Stated exercise: Rewrite the lines from the one containing "Task: Save the post with the bookmark icon" through the one containing "Action: tap(405, 236)", both included, as a numbered list without blank lines. Leave the pictures out.

Data to process:
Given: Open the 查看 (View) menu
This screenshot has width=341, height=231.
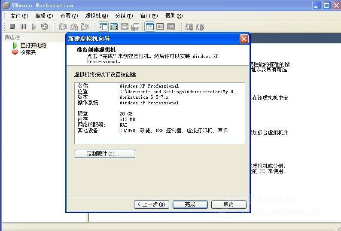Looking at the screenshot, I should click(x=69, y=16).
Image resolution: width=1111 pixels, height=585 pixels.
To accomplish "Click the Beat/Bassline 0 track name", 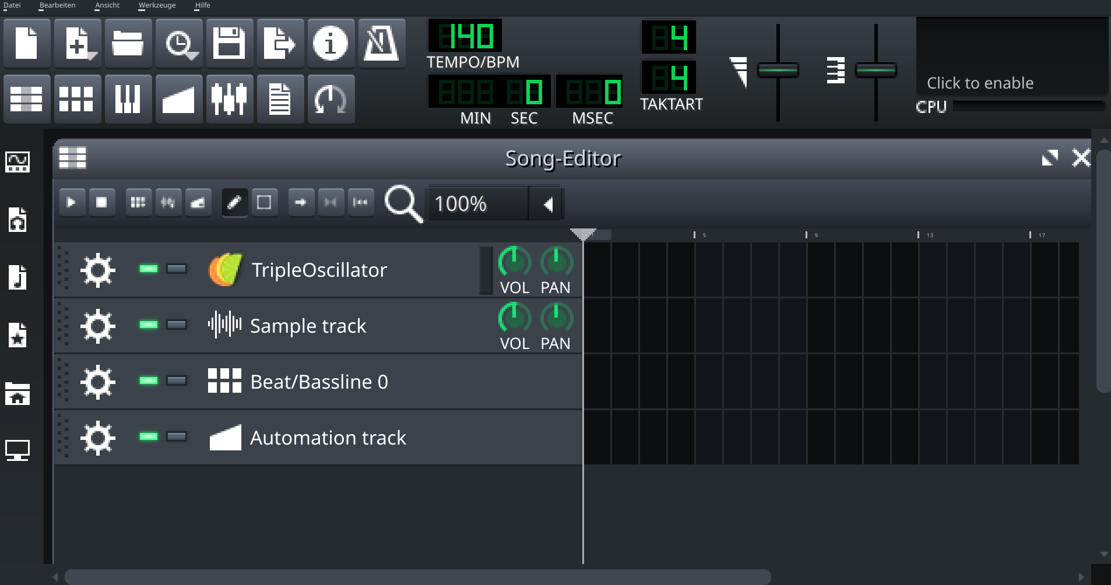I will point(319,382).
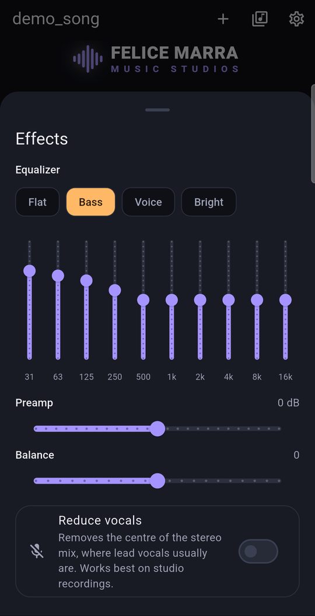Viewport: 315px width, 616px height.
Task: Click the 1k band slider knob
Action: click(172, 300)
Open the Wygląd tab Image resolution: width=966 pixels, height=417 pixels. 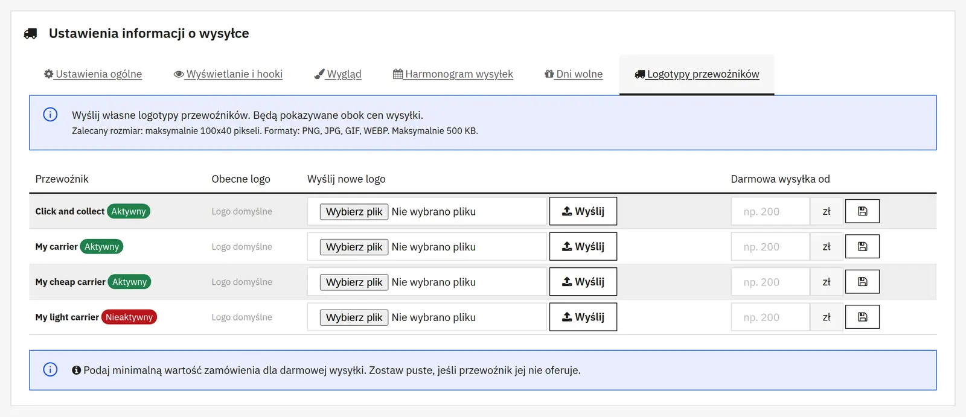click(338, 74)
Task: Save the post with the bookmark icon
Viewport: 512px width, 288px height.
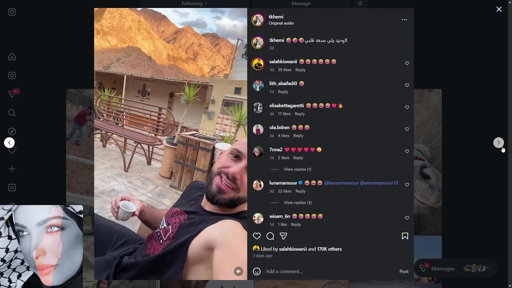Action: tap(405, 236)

==

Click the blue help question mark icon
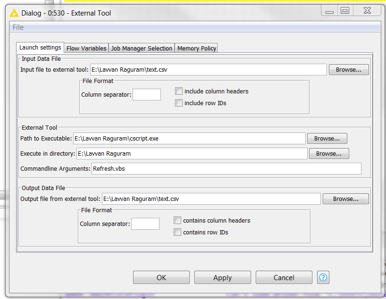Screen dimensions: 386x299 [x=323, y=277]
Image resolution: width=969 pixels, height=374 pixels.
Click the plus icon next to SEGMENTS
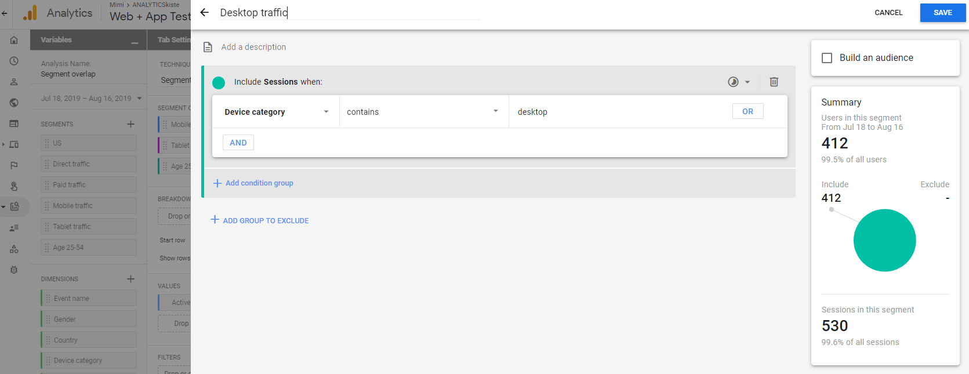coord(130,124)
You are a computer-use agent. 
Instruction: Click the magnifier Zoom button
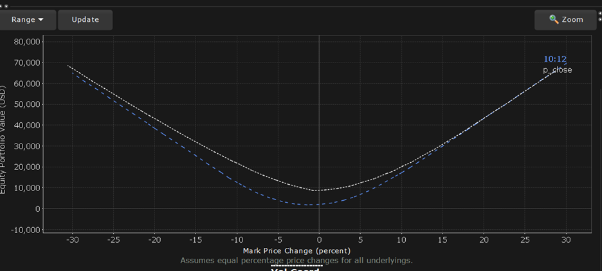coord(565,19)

---

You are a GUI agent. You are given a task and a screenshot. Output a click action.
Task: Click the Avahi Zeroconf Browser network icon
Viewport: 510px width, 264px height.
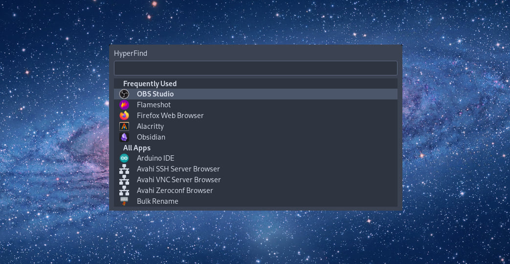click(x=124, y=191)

Task response:
1. Task: Save the post with the bookmark icon
2. Viewport: 512px width, 288px height.
3. Action: tap(405, 236)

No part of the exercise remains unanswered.